▶ Work request
Copy the records below in full and leave every image out of the copy.

[[ Exercise inputs open ]]

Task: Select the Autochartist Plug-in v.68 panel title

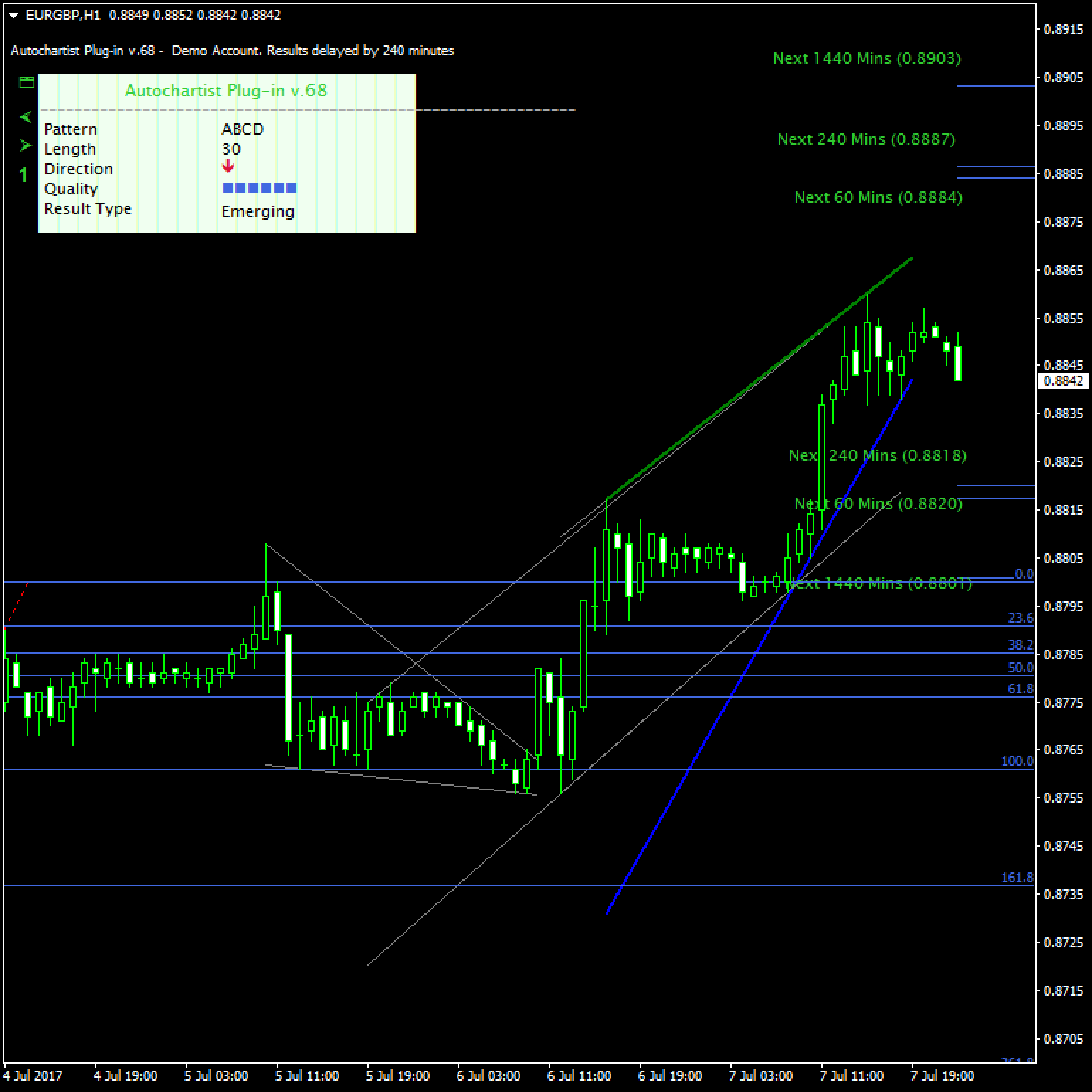Action: point(226,90)
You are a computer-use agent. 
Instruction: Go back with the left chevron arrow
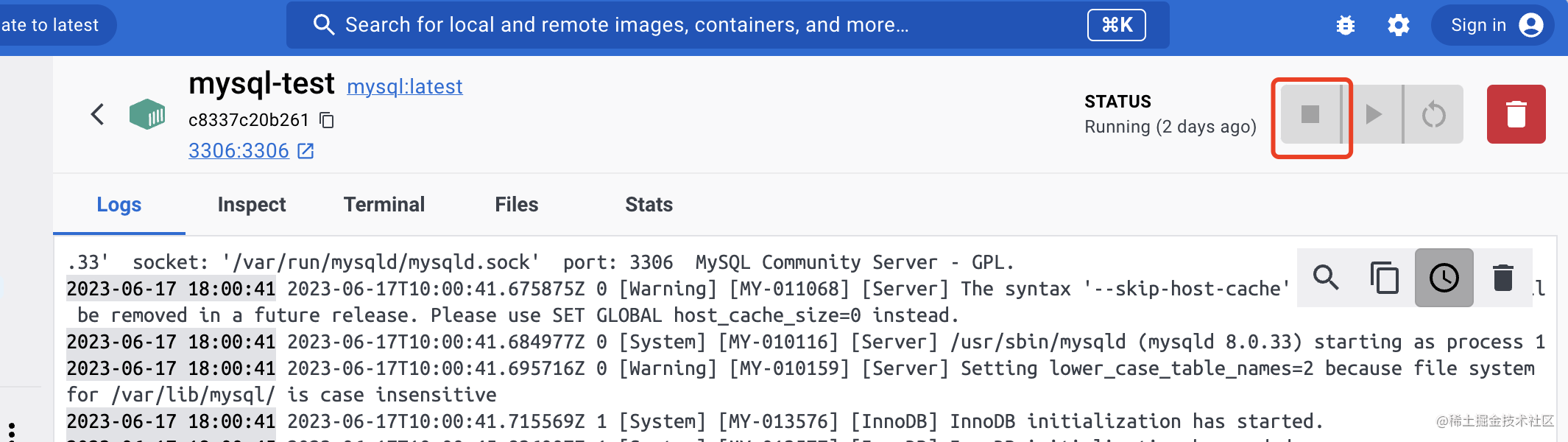(97, 114)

[[ Exercise inputs closed ]]

▶ Completed exercise
Task: Select the Autochartist Plug-in v.68 panel title

Action: point(226,90)
You are a computer-use agent. 
Instruction: Go back with the left chevron arrow
(97, 114)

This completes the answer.